Reflections on grief, healing and transformation

Sheenadlima
5 min readJun 3, 2021

#16 On Creating

Photo by Angelina Litvin on Unsplash

I feel a little lost. I knew when I was a child that I wanted to write novels and unlike other paths, there is no one route you can take to achieve this dream. So I went to school, read a lot, dreamed big, convinced myself I was an undiscovered genius, went to college, became a journalist, tried to convince myself it was for me, decided it wasn’t. I got a Masters in Gender, Culture and Development, considered changing my dream to becoming an academic, decided it wasn’t for me. I tried to align my politics and activism with my literary dreams, couldn’t do it, got a summer internship at a feminist publishing house thinking, hey, maybe I could be in publishing, realised I wanted to be the person sending in manuscripts not reading them. I began a lot of novels with great fanfare, cried when I couldn’t finish them, took up a lot of content writing jobs I didn’t care about, did some teaching and training workshops and made a bunch of money. I blinked. I was 30. I had to write that novel NOW. Then two things happened at once. I found out I was pregnant, and my grandmother got sick and died within a month. She’d been the one person who spoke of my being a novelist as a “when” rather than an “if”. I had my baby on my 31st birthday and nine months later my father dropped the news that he was getting married and starting over with his new family and the world as I knew it came to a grinding halt. THEN I panicked for real. What was my story if I wasn’t going to be a writer? Would I just live and die without a legacy? What kind of writer would I be to let this magnitude of family drama sit around without mining it for art? I was still working the operose freelance circuit, but I also started another novel. This one was going to be THE ONE. I rose before dawn to write. I attended workshops on fiction, dialogue and character development taking copious notes. I read craft books by Stephen King, Ann Patchett, Benjamin Dreyer, Joe Moran. I read A room of one’s own by Virginia Woolf. When I rocked my son to sleep at night, I was dreaming, dreaming, dreaming. Nothing mattered except the fact that I was soon going to be a novelist and I would soon be famous and give interviews where I’d talk about “my process” and that would show them.
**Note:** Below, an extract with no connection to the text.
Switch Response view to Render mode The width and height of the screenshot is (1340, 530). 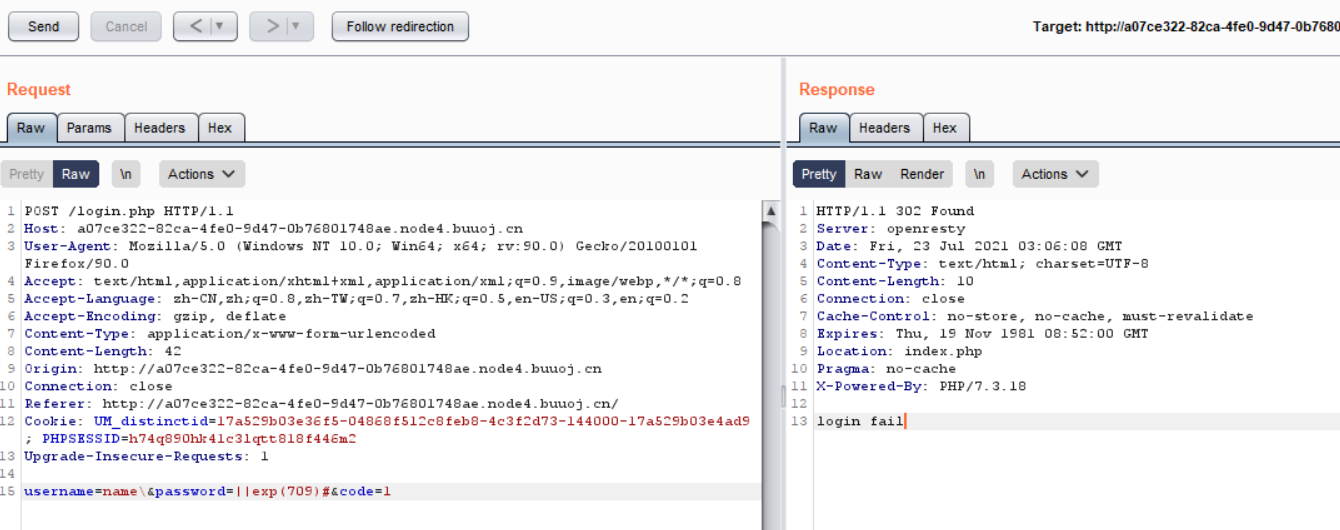coord(921,174)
That would show him.

Through this period, I would suffer from anxiety, which I stubbornly refused to call anxiety. I also would have depressive episodes and I would stop writing. After these episodes, when I returned to my manuscript, it became harder and harder to pick up where I’d left off. Slowly, I stopped returning. I had failed, colossally failed, again.

I recently shook out the manuscript. I’d been around 30 per cent through it when I’d quit, further than I’d ever gotten before and I had stopped just where I’d been gaining momentum. I can see it for what it is now without the pressure cooker of panic bearing down on me. There are gleams of something real in there. But a lot of it is not good, careless and unbelievably melodramatic. I put it away, my most recent, most bitter lesson.
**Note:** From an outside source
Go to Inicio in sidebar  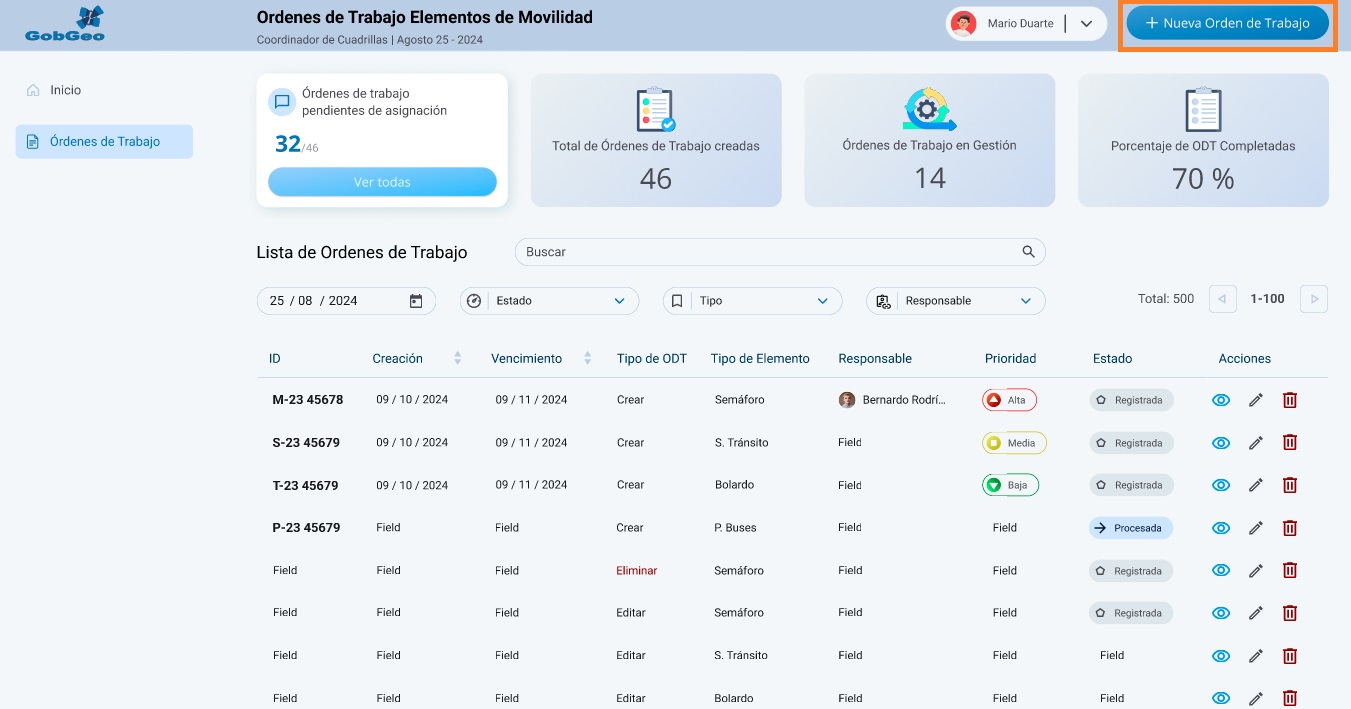[65, 90]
Why do people create? I wade through all the hype — for the joy of it, having something to say and knowing only you can say it, the hubris, the rewards of recognition. Here’s my answer. I create because I have done almost everything else on earth to distract myself from making a life of creating. I keep circling back to it. I create because when I do it, when I’m immersed in it, I feel powerful and light at the same time, like I’m dancing with the gods. When I started the novel that was to be THE ONE, I was writing through my pain with a sort of gritty determination. I wasn’t leaning into my pain and letting it guide me. I was distracting myself from it. Maybe all the things I wanted to say, things about loss and redemption, could find another creative home. Maybe this was a short story being stretched out to the novel form. Maybe I hadn’t taken the time to process the stuff I was going through. Maybe I was putting myself through needless punishment. There are so many reasons why that novel will probably not have a real birthday, be stillborn. I thought about my life and what I wanted from it. Yes, I still want to write, but I also need the space to let myself grow and learn as a writer. I needed to write from a place of honesty and forgiveness. I needed to lean into what was uncomfortable and upsetting, to be less arrogant and less entitled. Writing, when you’re writing with real ambition, isn’t a pretty, linear process and I was going to stop pretending to myself and others that it was. I promised myself two things in the middle of last month. One, I would start again, and I would start slow and small. There are novels in me, make no mistake, and they will be works such as only I can tell. But I’m not there yet. Two, I would stop scribbling away in secret and hoping to burst out into the world. Whatever mistakes I made, I was going to make them loudly and in public. I was going to live through being invisible, being rejected, being cringe, being possibly heartbreakingly bad, and whatever else came along. Ann Patchett said that you don’t stop life to write. Writing happens between the life-things, between making dinner, playing with your child, reading, talking, grieving, laughing, joyfully finding leftover Chinese in the fridge. No novel I will ever write is going to be my ticket out. I let the truth of this newest realisation hiss over me like cold water over a sun-baked stone. And here, I guess, we are.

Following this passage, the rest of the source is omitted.